**TASK STATEMENT:**
Output only the lines of the entries that follow, starting at the one with "dis@dishotel.ru (89, 769)" and running down to the one with "[region] (260, 1200)", both included and unchanged.
++++ GIVEN DATA ++++
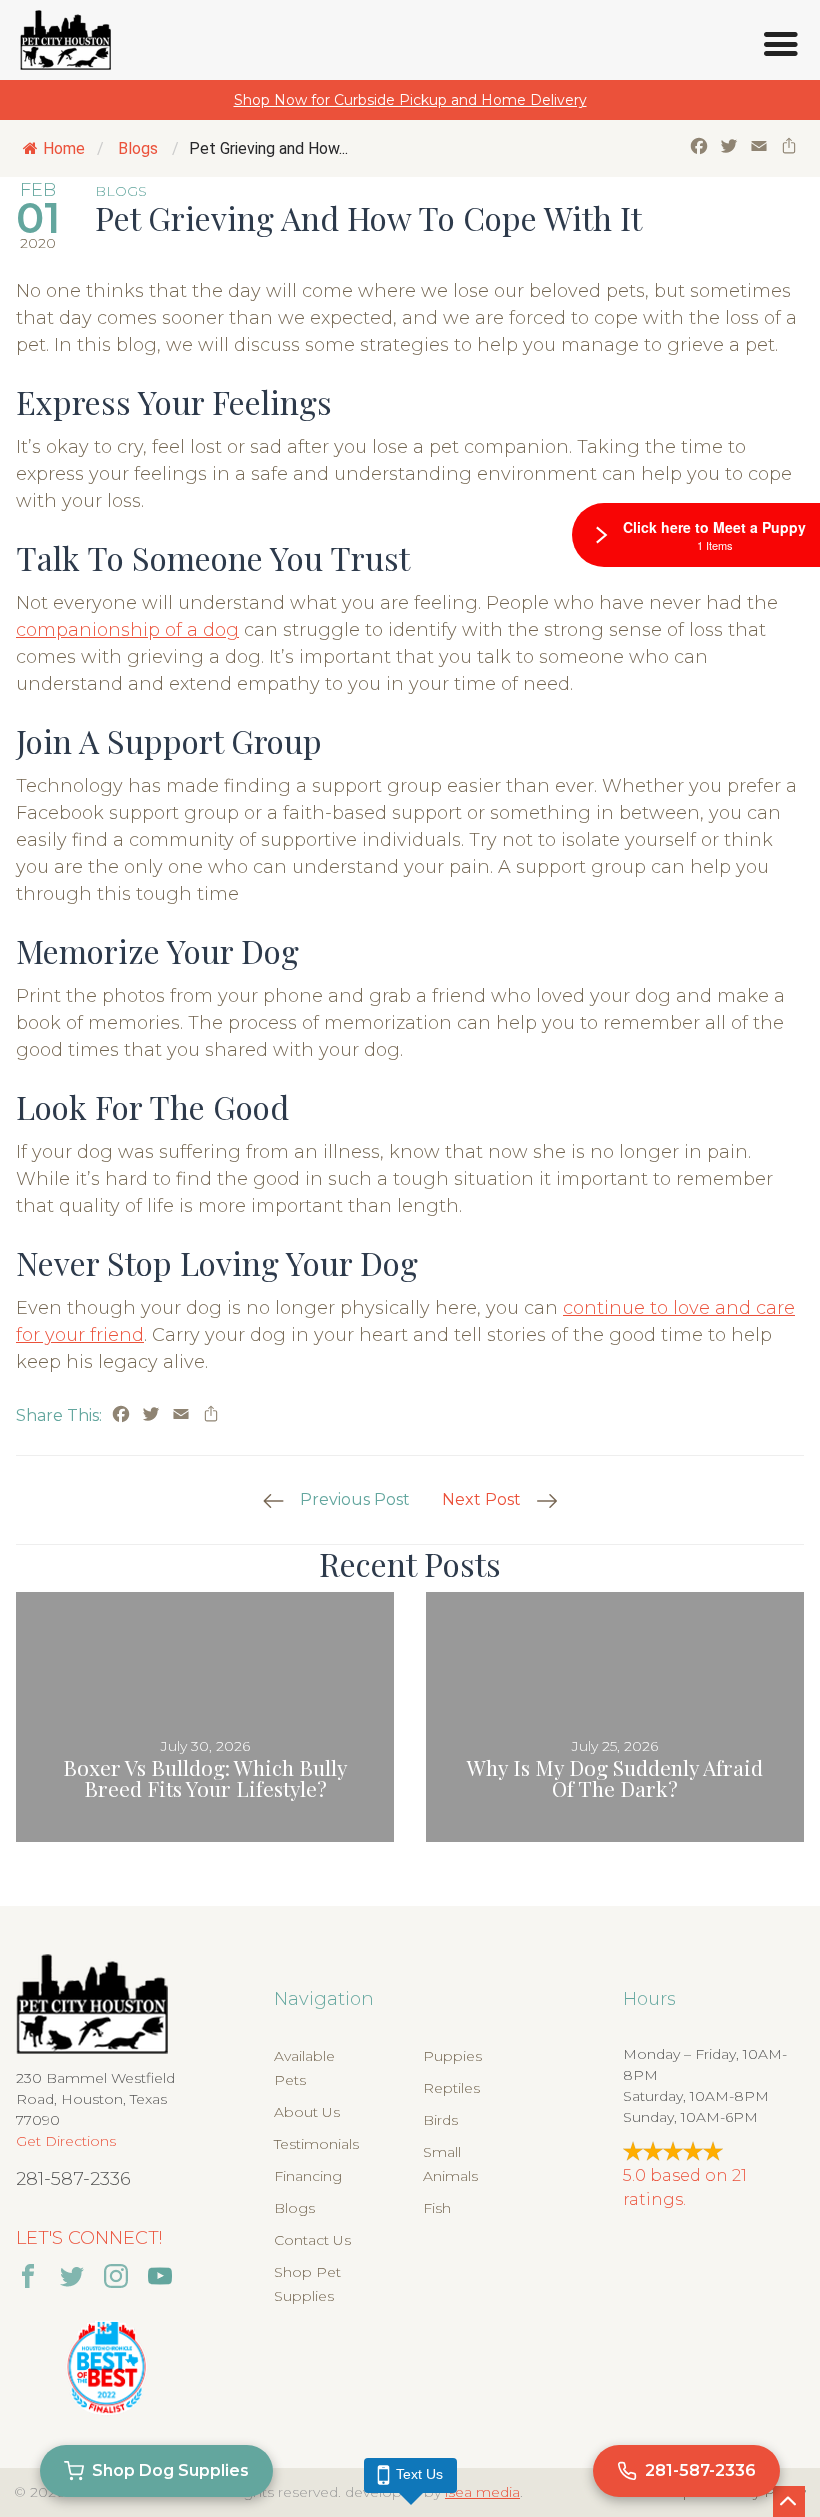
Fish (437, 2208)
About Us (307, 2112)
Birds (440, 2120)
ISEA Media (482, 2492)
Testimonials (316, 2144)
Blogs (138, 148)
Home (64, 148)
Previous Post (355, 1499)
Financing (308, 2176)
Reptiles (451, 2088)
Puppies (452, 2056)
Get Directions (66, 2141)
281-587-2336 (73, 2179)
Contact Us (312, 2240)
++++
++++ GIVEN DATA ++++
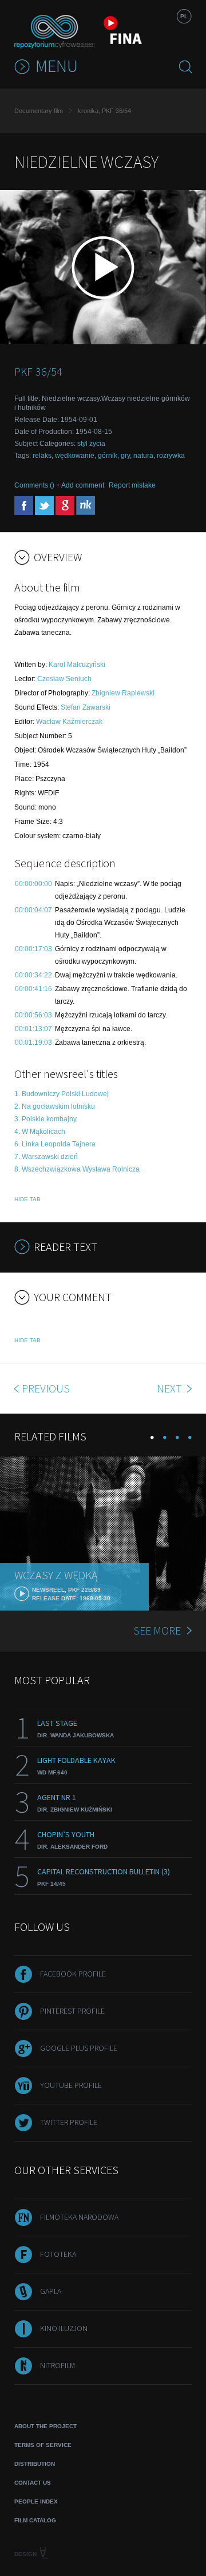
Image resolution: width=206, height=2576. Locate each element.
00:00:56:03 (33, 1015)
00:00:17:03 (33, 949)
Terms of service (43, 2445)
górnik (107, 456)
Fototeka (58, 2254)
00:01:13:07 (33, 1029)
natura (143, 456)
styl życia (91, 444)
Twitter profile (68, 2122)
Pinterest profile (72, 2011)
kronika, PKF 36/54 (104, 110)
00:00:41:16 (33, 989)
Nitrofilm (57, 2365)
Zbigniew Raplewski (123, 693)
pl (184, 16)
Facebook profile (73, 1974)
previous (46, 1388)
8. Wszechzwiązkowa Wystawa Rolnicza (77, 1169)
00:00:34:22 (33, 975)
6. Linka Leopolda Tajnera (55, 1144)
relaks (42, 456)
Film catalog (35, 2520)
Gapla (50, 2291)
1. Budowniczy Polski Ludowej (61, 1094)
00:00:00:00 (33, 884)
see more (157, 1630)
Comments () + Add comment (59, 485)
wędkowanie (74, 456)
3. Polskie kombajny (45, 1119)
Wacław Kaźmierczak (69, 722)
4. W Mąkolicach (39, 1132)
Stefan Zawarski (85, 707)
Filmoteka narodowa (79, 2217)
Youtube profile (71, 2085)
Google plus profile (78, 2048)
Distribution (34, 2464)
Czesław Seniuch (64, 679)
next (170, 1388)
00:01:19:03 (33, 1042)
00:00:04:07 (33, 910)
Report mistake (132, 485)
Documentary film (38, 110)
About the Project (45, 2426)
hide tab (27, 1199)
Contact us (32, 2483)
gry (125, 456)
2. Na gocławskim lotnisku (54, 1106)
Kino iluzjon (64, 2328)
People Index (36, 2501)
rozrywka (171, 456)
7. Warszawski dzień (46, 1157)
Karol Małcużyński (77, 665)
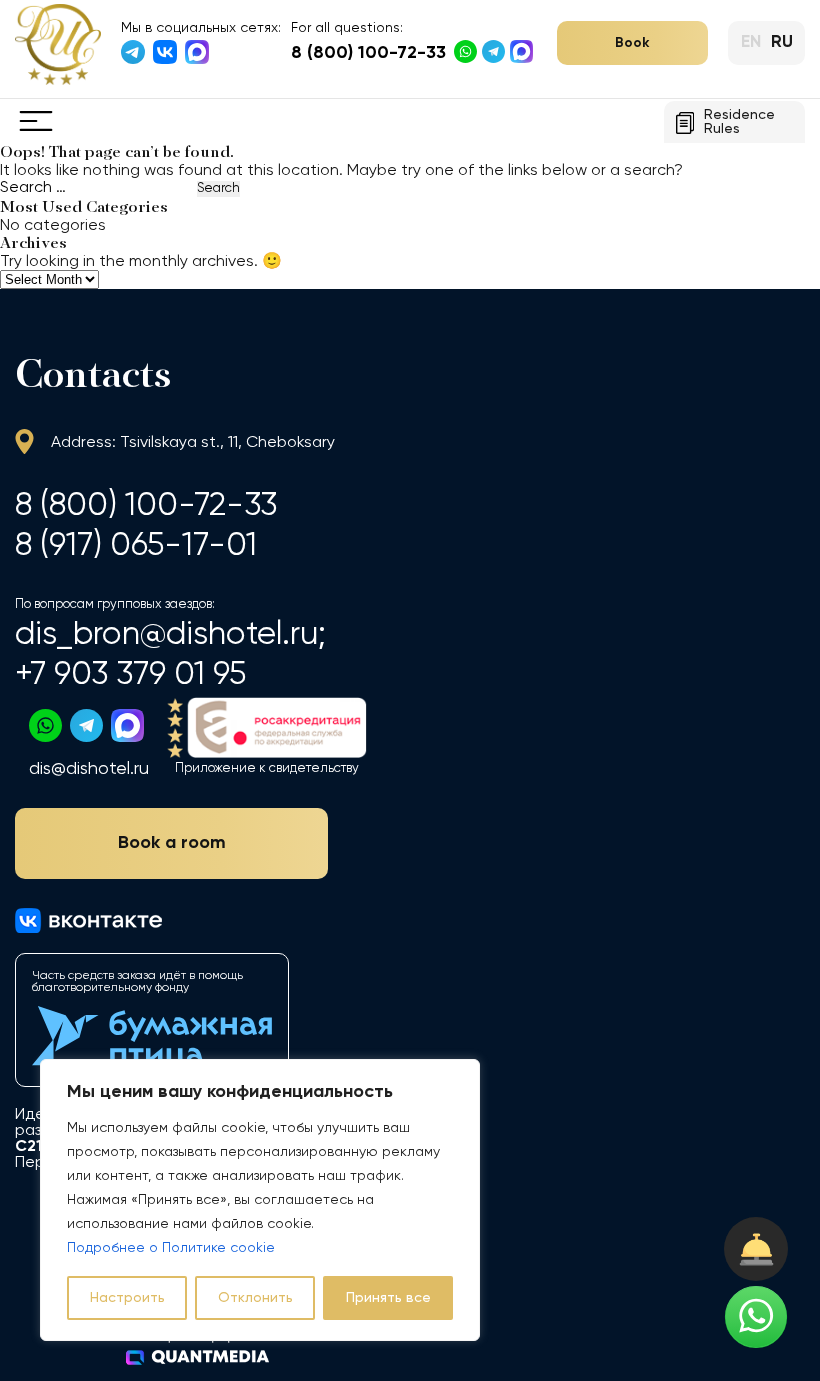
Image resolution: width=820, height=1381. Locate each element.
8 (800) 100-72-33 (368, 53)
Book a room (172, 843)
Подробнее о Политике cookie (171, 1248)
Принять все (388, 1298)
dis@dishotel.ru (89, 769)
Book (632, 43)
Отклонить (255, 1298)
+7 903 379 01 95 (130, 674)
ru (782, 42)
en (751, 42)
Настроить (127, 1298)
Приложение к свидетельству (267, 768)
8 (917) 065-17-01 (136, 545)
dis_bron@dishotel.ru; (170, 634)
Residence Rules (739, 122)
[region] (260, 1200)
++++
++++ GIVEN DATA ++++
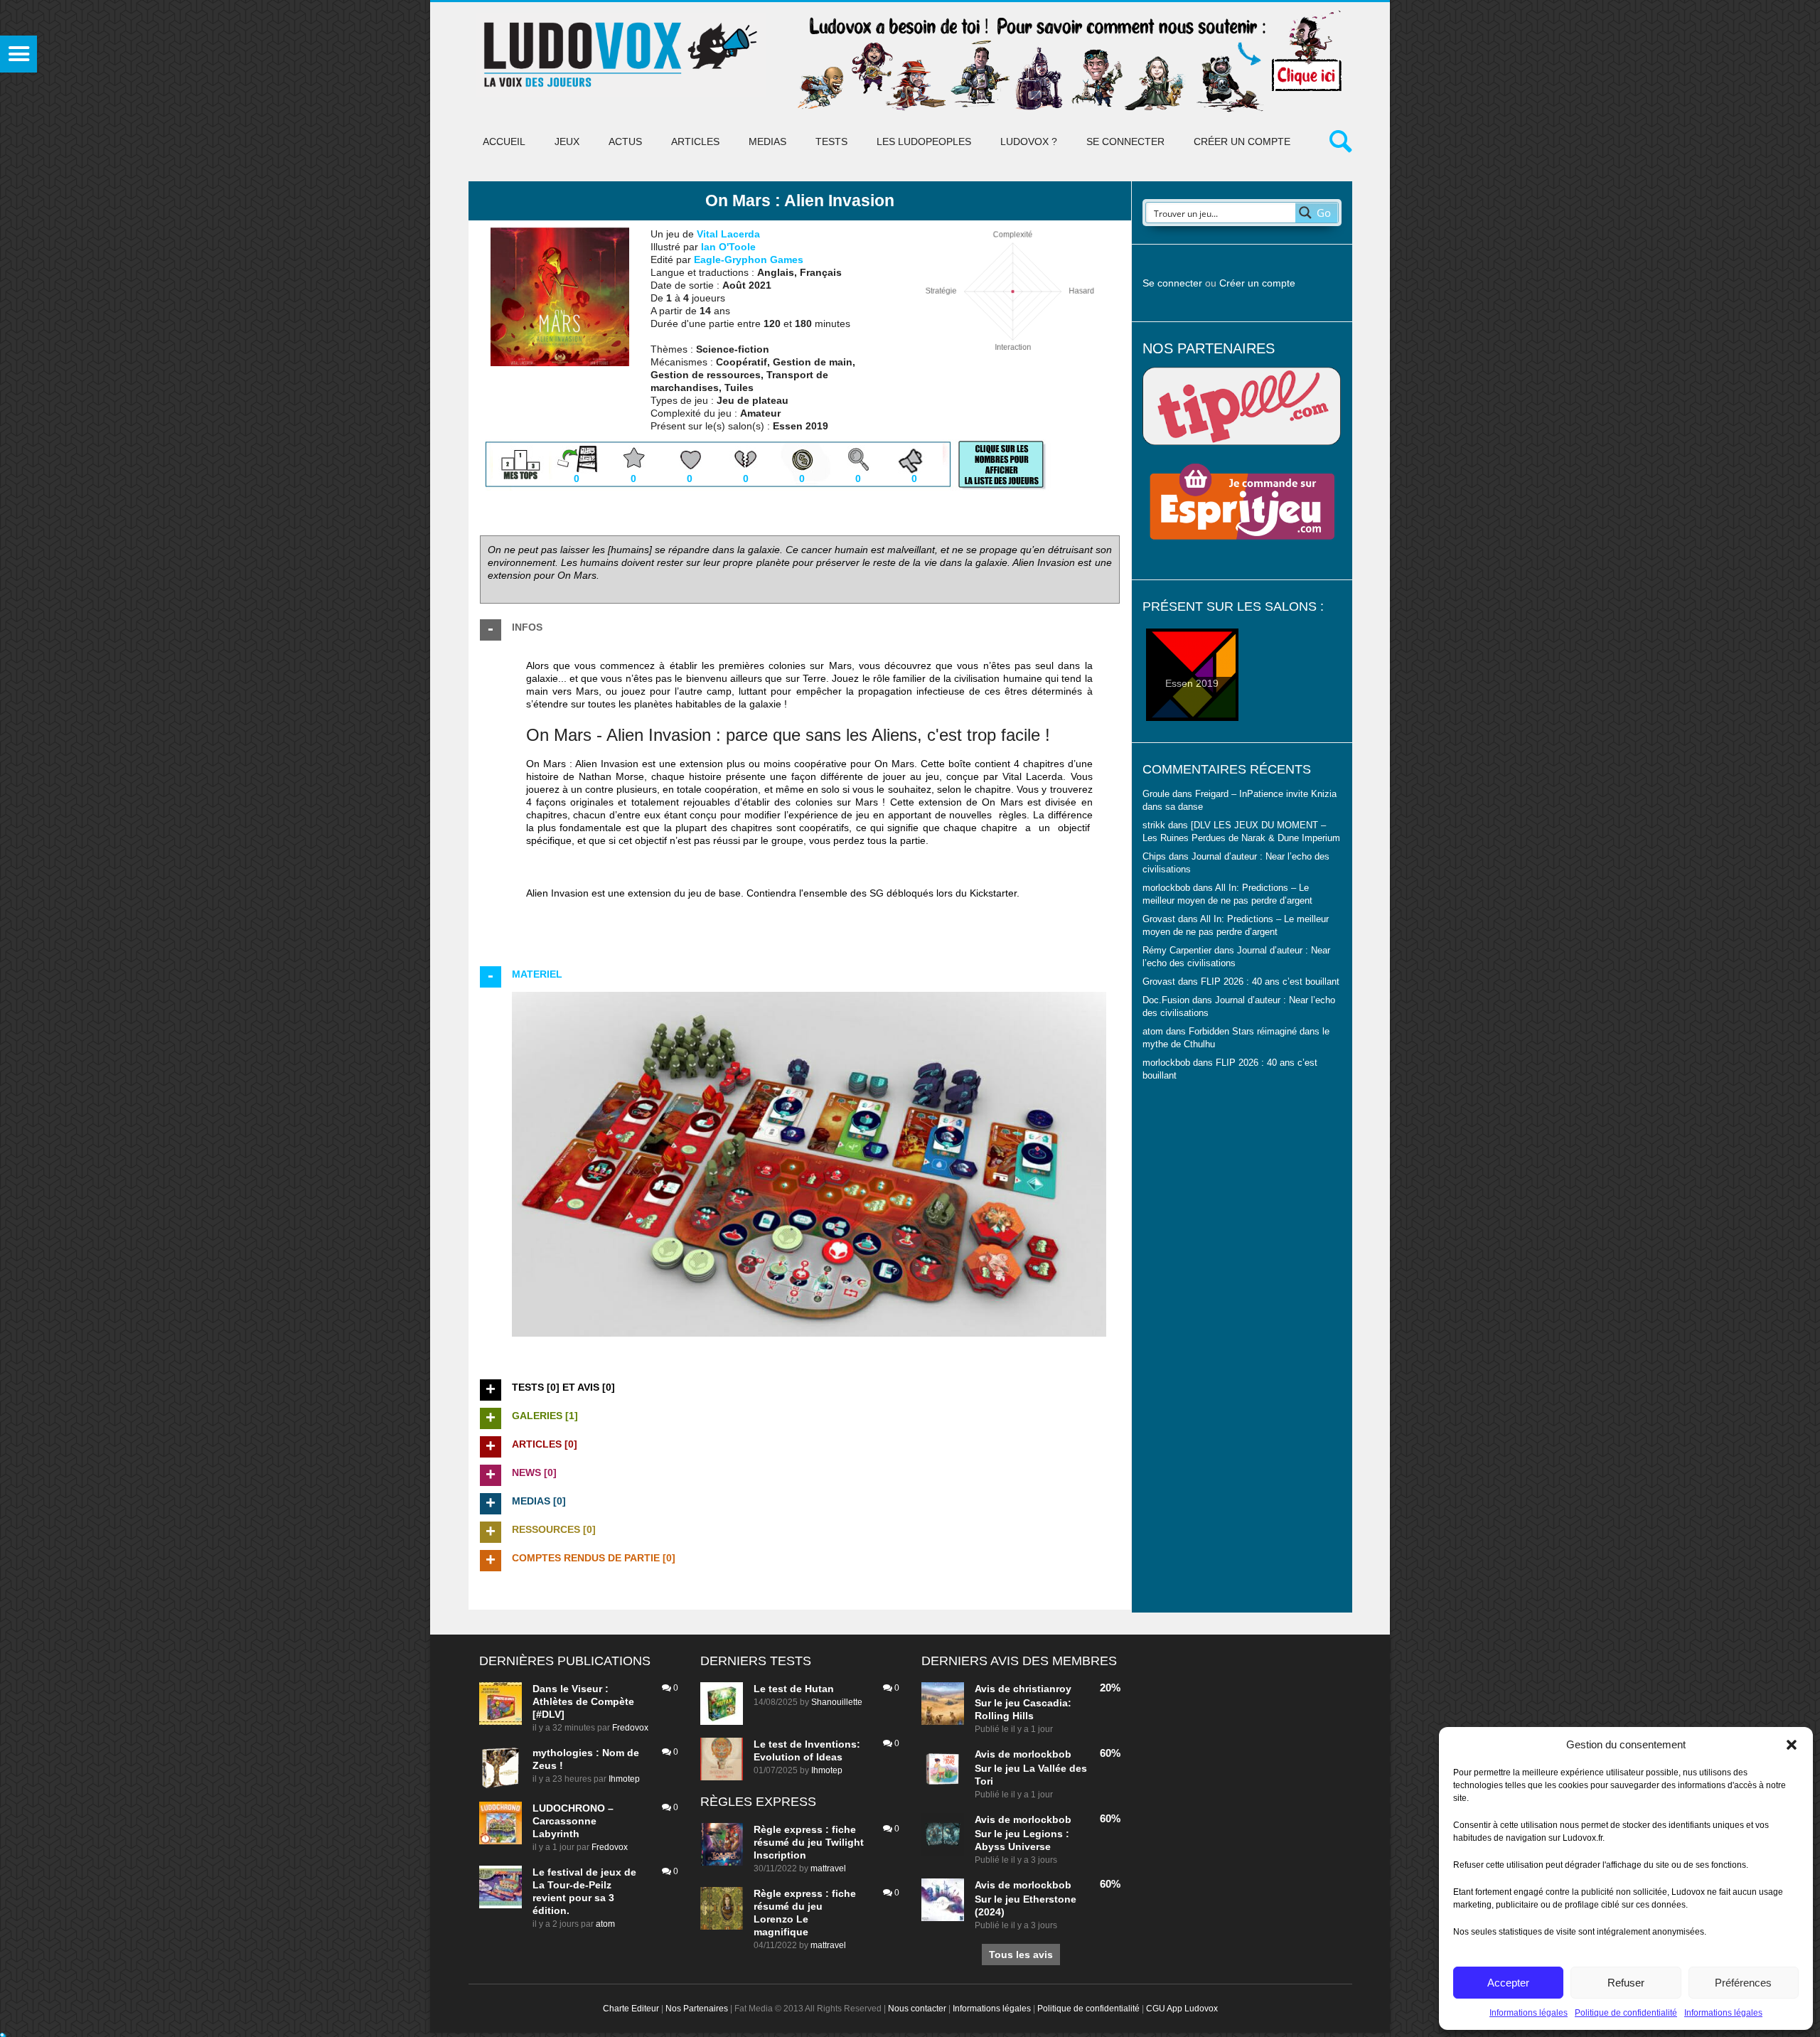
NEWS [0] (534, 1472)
++++
**RESPONSE AREA:**
dis@dishotel.ru (89, 769)
Book (632, 43)
Отклонить (255, 1298)
+7 903 379 01 95 (130, 674)
ru (782, 42)
en (751, 42)
Настроить (127, 1298)
Приложение к свидетельству (267, 768)
8 (917) 065-17-01 (136, 545)
dis_bron@dishotel.ru; (170, 634)
Residence Rules (739, 122)
[region] (260, 1200)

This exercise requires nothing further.